## Extracted records
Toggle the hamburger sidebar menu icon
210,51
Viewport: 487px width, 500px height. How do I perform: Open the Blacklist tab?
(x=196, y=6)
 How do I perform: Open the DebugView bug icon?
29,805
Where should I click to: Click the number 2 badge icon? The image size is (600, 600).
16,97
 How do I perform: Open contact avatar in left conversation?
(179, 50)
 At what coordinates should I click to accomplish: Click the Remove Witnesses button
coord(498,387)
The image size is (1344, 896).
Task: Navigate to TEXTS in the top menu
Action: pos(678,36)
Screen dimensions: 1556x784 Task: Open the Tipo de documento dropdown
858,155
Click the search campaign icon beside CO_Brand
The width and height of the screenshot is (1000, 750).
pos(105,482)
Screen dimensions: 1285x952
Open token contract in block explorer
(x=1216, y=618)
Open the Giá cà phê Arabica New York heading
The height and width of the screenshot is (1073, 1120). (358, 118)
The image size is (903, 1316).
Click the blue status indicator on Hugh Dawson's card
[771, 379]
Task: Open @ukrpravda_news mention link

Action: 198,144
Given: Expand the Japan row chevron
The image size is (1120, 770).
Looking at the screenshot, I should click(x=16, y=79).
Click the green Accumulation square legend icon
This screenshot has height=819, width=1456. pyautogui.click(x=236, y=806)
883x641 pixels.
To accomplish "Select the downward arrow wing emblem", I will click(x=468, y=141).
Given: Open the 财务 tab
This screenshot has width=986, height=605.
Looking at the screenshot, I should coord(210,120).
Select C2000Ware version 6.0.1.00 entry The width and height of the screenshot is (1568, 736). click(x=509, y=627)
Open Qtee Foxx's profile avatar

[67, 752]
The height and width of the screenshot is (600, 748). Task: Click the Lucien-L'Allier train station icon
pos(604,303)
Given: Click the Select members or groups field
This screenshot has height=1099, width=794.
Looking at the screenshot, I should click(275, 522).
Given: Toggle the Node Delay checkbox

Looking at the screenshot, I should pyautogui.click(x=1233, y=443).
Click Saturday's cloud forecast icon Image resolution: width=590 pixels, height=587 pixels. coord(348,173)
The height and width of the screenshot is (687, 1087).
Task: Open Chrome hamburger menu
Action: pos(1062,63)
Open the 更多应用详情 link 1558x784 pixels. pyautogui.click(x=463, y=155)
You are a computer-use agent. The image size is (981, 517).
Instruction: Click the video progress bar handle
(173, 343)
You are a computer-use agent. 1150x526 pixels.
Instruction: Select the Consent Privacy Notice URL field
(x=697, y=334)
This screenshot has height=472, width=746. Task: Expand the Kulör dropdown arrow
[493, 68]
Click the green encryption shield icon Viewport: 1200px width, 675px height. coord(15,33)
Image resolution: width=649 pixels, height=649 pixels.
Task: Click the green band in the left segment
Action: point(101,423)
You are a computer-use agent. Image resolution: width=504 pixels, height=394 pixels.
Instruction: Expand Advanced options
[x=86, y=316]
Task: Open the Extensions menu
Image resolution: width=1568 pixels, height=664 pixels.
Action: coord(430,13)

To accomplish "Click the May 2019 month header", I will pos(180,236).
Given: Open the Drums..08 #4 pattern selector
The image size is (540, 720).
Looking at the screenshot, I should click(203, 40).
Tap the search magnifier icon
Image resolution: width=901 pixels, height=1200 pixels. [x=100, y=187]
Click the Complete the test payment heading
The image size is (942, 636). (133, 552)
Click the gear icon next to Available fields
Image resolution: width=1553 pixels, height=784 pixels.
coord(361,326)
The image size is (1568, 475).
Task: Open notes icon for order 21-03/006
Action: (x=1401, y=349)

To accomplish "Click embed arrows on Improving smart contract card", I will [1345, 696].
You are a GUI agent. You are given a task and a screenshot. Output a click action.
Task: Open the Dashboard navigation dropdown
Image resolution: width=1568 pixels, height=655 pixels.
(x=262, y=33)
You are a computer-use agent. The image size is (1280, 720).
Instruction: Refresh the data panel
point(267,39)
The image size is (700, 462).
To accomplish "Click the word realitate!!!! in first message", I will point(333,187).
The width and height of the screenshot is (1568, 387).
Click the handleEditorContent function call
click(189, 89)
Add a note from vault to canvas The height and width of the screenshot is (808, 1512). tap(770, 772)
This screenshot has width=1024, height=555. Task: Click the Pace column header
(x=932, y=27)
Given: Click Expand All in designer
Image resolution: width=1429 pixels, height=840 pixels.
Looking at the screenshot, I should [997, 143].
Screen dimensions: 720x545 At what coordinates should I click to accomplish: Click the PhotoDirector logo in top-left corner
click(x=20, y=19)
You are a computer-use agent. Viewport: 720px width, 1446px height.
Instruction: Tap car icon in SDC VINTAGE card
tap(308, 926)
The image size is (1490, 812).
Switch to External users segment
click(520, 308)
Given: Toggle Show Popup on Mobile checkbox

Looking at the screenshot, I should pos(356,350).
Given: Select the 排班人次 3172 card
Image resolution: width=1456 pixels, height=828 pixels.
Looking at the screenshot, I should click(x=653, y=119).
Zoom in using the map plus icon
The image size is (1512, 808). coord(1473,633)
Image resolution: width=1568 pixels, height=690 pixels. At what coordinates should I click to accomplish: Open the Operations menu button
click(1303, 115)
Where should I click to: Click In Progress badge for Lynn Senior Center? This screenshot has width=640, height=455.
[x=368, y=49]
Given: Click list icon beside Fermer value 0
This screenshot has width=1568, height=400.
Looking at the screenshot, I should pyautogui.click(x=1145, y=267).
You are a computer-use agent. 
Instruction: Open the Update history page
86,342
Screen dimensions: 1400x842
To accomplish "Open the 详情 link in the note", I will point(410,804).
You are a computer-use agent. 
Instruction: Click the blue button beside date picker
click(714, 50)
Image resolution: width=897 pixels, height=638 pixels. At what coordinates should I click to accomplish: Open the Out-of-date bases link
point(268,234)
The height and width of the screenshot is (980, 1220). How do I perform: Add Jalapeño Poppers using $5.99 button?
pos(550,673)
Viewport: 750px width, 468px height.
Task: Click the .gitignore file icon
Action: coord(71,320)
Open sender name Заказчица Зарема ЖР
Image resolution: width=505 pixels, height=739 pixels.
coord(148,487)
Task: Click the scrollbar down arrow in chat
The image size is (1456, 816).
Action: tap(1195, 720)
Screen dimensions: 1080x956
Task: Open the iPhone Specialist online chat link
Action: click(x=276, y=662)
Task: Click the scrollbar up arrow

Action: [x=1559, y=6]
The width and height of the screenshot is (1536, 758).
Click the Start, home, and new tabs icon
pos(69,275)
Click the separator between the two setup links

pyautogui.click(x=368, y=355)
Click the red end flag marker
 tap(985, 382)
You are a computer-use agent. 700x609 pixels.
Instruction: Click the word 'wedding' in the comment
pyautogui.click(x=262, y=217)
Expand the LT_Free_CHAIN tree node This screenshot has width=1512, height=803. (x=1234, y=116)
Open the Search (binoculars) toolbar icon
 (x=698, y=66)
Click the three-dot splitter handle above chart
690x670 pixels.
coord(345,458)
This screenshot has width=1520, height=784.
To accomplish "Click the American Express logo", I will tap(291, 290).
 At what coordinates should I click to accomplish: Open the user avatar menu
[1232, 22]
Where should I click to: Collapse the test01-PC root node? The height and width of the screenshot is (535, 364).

## Given instruction
Please copy out the entries word for word, starting at the line containing "Open the 更多应用详情" and ending at the line containing "will [1345, 696].".

## Output for this task
Open the 更多应用详情 link 1558x784 pixels. pyautogui.click(x=463, y=155)
You are a computer-use agent. The image size is (981, 517).
Instruction: Click the video progress bar handle
(173, 343)
You are a computer-use agent. 1150x526 pixels.
Instruction: Select the Consent Privacy Notice URL field
(x=697, y=334)
This screenshot has height=472, width=746. Task: Expand the Kulör dropdown arrow
[493, 68]
Click the green encryption shield icon Viewport: 1200px width, 675px height. coord(15,33)
Image resolution: width=649 pixels, height=649 pixels.
Task: Click the green band in the left segment
Action: point(101,423)
You are a computer-use agent. Image resolution: width=504 pixels, height=394 pixels.
Instruction: Expand Advanced options
[x=86, y=316]
Task: Open the Extensions menu
Image resolution: width=1568 pixels, height=664 pixels.
Action: coord(430,13)

To accomplish "Click the May 2019 month header", I will pos(180,236).
Given: Open the Drums..08 #4 pattern selector
The image size is (540, 720).
Looking at the screenshot, I should click(203, 40).
Tap the search magnifier icon
Image resolution: width=901 pixels, height=1200 pixels. [x=100, y=187]
Click the Complete the test payment heading
The image size is (942, 636). (133, 552)
Click the gear icon next to Available fields
Image resolution: width=1553 pixels, height=784 pixels.
coord(361,326)
The image size is (1568, 475).
Task: Open notes icon for order 21-03/006
Action: (x=1401, y=349)

To accomplish "Click embed arrows on Improving smart contract card", I will [1345, 696].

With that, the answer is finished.